### TASK BRIEF
List each line of the data that holds the string "label".

- - -

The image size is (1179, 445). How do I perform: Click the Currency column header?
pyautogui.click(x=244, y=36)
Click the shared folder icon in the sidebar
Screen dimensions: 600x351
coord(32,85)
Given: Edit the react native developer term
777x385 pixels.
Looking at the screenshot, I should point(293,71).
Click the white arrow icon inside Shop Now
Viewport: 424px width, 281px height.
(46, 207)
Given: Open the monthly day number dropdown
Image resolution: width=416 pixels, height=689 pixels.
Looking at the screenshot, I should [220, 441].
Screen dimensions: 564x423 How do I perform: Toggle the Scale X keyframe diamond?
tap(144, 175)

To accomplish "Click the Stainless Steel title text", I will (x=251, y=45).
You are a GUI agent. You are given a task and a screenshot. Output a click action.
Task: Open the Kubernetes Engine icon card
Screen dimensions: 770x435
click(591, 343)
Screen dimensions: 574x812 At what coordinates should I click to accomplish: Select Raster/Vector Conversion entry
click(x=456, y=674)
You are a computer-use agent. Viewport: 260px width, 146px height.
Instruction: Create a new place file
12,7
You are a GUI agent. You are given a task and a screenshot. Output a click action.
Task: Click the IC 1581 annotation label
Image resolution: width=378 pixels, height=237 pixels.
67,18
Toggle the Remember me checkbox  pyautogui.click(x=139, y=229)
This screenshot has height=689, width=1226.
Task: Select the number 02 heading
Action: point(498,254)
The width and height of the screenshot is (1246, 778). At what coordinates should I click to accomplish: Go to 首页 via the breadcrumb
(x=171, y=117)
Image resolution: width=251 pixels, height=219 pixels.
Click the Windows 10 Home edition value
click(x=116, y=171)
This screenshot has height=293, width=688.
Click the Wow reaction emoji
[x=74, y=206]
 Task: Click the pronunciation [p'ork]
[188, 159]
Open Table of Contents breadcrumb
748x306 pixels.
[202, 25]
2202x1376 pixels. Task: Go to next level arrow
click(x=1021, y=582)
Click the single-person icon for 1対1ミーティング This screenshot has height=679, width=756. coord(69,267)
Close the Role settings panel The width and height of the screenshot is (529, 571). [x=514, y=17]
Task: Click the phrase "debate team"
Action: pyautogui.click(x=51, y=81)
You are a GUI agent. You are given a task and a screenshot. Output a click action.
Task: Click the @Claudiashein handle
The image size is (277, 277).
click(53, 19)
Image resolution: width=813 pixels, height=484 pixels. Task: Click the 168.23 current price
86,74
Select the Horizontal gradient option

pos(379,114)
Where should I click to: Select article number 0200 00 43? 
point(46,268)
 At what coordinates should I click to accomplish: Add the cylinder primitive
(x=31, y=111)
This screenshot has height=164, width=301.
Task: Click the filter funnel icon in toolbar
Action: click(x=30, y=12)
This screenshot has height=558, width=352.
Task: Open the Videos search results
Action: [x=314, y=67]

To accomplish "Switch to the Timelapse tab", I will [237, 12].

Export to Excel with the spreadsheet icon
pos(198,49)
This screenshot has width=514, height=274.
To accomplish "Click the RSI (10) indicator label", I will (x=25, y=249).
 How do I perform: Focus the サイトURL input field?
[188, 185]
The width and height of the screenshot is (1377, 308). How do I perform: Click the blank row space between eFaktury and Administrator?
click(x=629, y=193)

- - -

### ANSWER SPACE
Task: Click the IC 1581 annotation label
To accomplish "Click the RSI (10) indicator label", I will (x=25, y=249).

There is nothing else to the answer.